Il conto alla rovescia per le limitazioni ai veicoli diesel Euro 5 in Lombardia entra nella sua fase decisiva. Salvo modifiche dell’ultimo minuto, il blocco scatterà a partire da giovedì 1° ottobre 2026.
Il provvedimento era inizialmente previsto per il 2025, ma la Regione e il governo hanno concordato un rinvio di dodici mesi per consentire l’adeguamento del parco auto. Al momento non risultano passi indietro formali da parte delle istituzioni lombarde.
Calendario e città interessate dallo stop
Le restrizioni si applicheranno in modo scaglionato nei Comuni con una popolazione superiore a 100.000 residenti: Milano, Brescia, Monza e Bergamo.
La tabella di marcia del divieto prevede tre passaggi distinti per tipologia di mezzo:
- 1° ottobre 2026: divieto di circolazione per le autovetture private Euro 5 diesel.
- 1° ottobre 2027: estensione del blocco ai veicoli commerciali e da trasporto appartenenti alle categorie M2, N1 e N2.
- 1° ottobre 2028: stop definitivo per tutte le rimanenti categorie a gasolio Euro 5.

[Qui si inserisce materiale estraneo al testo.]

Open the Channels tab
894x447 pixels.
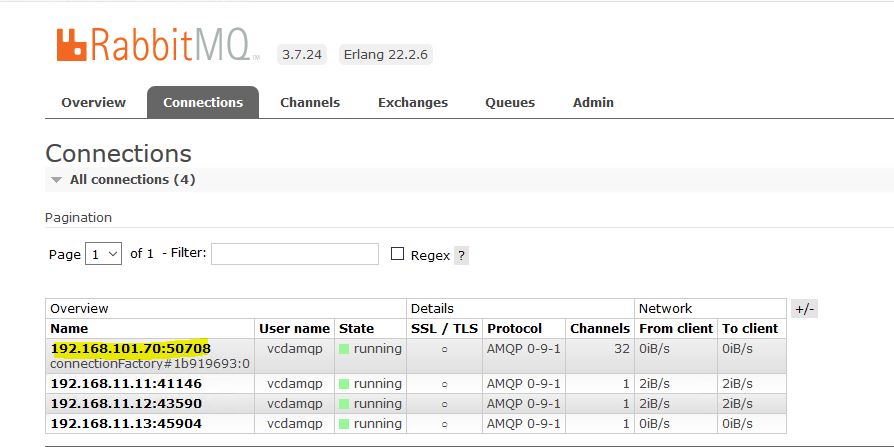click(310, 102)
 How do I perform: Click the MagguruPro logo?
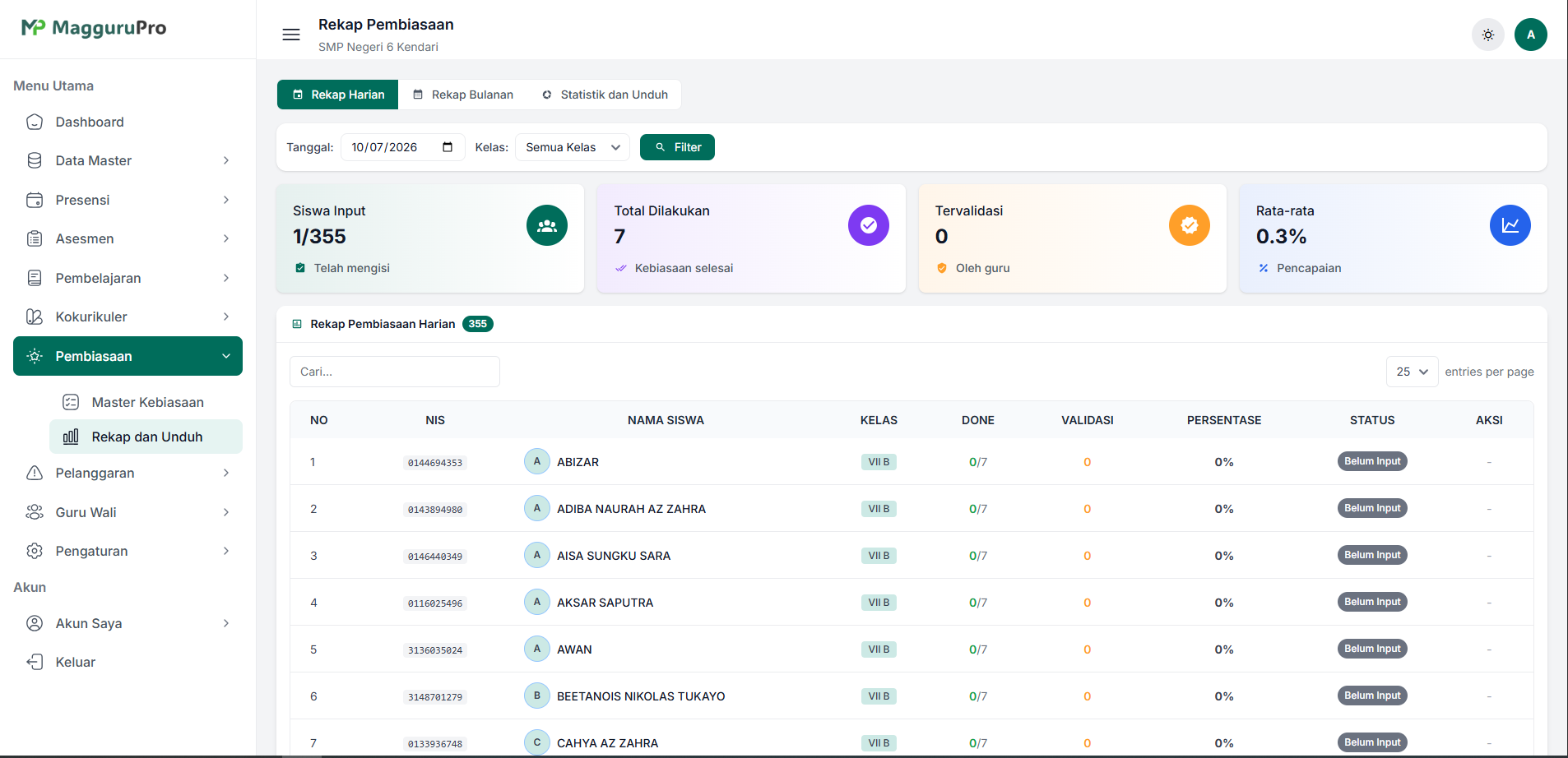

I singoli municipi mantengono comunque l’autorità di imporre fasce orarie dedicate o finestre stagionali specifiche. A Milano, l’accesso all’Area B per i diesel Euro 5 leggeri e pesanti è già vincolato a deroghe dal 1° ottobre 2024.
Le limitazioni permanenti già attive
Il quadro normativo regionale conferma le misure strutturali già in vigore tutto l’anno per i mezzi più datati. Il divieto permanente interessa le auto a benzina, metano e GPL Euro 0 e 1, insieme ai diesel da Euro 0 a Euro 3, sia nei Comuni di Fascia 1 che di Fascia 2.
I diesel Euro 4 sono già esclusi dalla circolazione nei Comuni di Fascia 1 e nei centri di Fascia 2 con oltre 30.000 abitanti: Varese, Lecco, Vigevano, Abbiategrasso e San Giuliano Milanese.
I veicoli coinvolti e il quadro nel Bacino padano
I veicoli diesel Euro 5 interessati dalla legge nazionale 105/2025 comprendono automobili e furgoni omologati a partire da settembre 2009 e immatricolati su larga scala tra il 2011 e il 2015.
La normativa copre l’intero Bacino padano, includendo Lombardia, Piemonte, Veneto ed Emilia-Romagna. La disposizione statale prevedeva l’entrata in vigore automatica a ottobre 2026 nei grandi centri, lasciando spazio a piani compensativi alternativi.
Il caso del Piemonte
Il Piemonte ha scelto una strategia differente per evitare l’interruzione della circolazione. La giunta regionale ha introdotto un piano antismog alternativo per rispettare i parametri ambientali europei senza applicare il blocco stradale.
Il pacchetto piemontese punta su incentivi per l’uso di biocarburanti, sostituzione delle stufe domestiche, incremento del verde urbano e fondi per piste ciclabili e car sharing. Il modello ha consentito di aggirare l’obbligo di stop ai motori Euro 5 previsto dal decreto nazionale.